━━ DATA SECTION ━━

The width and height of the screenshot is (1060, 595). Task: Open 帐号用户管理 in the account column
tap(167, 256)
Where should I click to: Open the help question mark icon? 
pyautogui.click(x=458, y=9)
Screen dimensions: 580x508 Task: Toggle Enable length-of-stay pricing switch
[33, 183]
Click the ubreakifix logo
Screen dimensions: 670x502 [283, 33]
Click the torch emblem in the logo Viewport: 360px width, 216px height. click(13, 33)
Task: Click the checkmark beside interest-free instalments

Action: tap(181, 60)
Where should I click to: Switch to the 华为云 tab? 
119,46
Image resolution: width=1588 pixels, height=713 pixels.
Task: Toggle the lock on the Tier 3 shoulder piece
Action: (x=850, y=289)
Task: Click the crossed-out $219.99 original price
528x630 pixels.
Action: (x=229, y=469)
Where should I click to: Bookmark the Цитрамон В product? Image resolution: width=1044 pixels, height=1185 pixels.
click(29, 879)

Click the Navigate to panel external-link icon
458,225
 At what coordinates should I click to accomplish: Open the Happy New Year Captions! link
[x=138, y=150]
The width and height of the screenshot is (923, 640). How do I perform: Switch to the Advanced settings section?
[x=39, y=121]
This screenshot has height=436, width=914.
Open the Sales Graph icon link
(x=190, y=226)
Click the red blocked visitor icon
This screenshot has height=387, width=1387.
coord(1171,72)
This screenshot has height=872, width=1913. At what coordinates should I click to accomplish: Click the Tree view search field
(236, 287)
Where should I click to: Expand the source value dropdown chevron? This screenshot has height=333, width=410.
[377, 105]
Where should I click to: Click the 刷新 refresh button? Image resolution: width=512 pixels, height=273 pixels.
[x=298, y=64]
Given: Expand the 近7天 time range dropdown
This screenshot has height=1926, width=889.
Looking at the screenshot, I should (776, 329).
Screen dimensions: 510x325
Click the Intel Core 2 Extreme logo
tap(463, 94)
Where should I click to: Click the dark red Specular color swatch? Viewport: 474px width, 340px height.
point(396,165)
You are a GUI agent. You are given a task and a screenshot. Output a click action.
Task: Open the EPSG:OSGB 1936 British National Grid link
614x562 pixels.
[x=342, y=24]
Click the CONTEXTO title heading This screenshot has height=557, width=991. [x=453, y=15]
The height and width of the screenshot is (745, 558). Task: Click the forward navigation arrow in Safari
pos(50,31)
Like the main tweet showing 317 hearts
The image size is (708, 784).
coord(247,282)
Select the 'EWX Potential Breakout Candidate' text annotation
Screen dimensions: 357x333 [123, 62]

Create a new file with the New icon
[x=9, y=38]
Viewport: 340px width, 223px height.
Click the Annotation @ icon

━━━

#### TASK:
Return the records in full. Omit nothing.

#### THE ANSWER:
The width and height of the screenshot is (1060, 595). Task: Open 帐号用户管理 in the account column
tap(167, 256)
Where should I click to: Open the help question mark icon? 
pyautogui.click(x=458, y=9)
Screen dimensions: 580x508 Task: Toggle Enable length-of-stay pricing switch
[33, 183]
Click the ubreakifix logo
Screen dimensions: 670x502 [283, 33]
Click the torch emblem in the logo Viewport: 360px width, 216px height. click(13, 33)
Task: Click the checkmark beside interest-free instalments

Action: tap(181, 60)
Where should I click to: Switch to the 华为云 tab? 
119,46
Image resolution: width=1588 pixels, height=713 pixels.
Task: Toggle the lock on the Tier 3 shoulder piece
Action: (x=850, y=289)
Task: Click the crossed-out $219.99 original price
528x630 pixels.
Action: (x=229, y=469)
Where should I click to: Bookmark the Цитрамон В product? Image resolution: width=1044 pixels, height=1185 pixels.
click(29, 879)

Click the Navigate to panel external-link icon
458,225
 At what coordinates should I click to accomplish: Open the Happy New Year Captions! link
[x=138, y=150]
The width and height of the screenshot is (923, 640). How do I perform: Switch to the Advanced settings section?
[x=39, y=121]
This screenshot has height=436, width=914.
Open the Sales Graph icon link
(x=190, y=226)
Click the red blocked visitor icon
This screenshot has height=387, width=1387.
coord(1171,72)
This screenshot has height=872, width=1913. At what coordinates should I click to accomplish: Click the Tree view search field
(236, 287)
Where should I click to: Expand the source value dropdown chevron? This screenshot has height=333, width=410.
[377, 105]
Where should I click to: Click the 刷新 refresh button? Image resolution: width=512 pixels, height=273 pixels.
[x=298, y=64]
Given: Expand the 近7天 time range dropdown
This screenshot has height=1926, width=889.
Looking at the screenshot, I should (776, 329).
Screen dimensions: 510x325
Click the Intel Core 2 Extreme logo
tap(463, 94)
Where should I click to: Click the dark red Specular color swatch? Viewport: 474px width, 340px height.
point(396,165)
You are a GUI agent. You are given a task and a screenshot. Output a click action.
Task: Open the EPSG:OSGB 1936 British National Grid link
614x562 pixels.
[x=342, y=24]
Click the CONTEXTO title heading This screenshot has height=557, width=991. [x=453, y=15]
The height and width of the screenshot is (745, 558). Task: Click the forward navigation arrow in Safari
pos(50,31)
Like the main tweet showing 317 hearts
The image size is (708, 784).
coord(247,282)
Select the 'EWX Potential Breakout Candidate' text annotation
Screen dimensions: 357x333 [123, 62]

Create a new file with the New icon
[x=9, y=38]
Viewport: 340px width, 223px height.
Click the Annotation @ icon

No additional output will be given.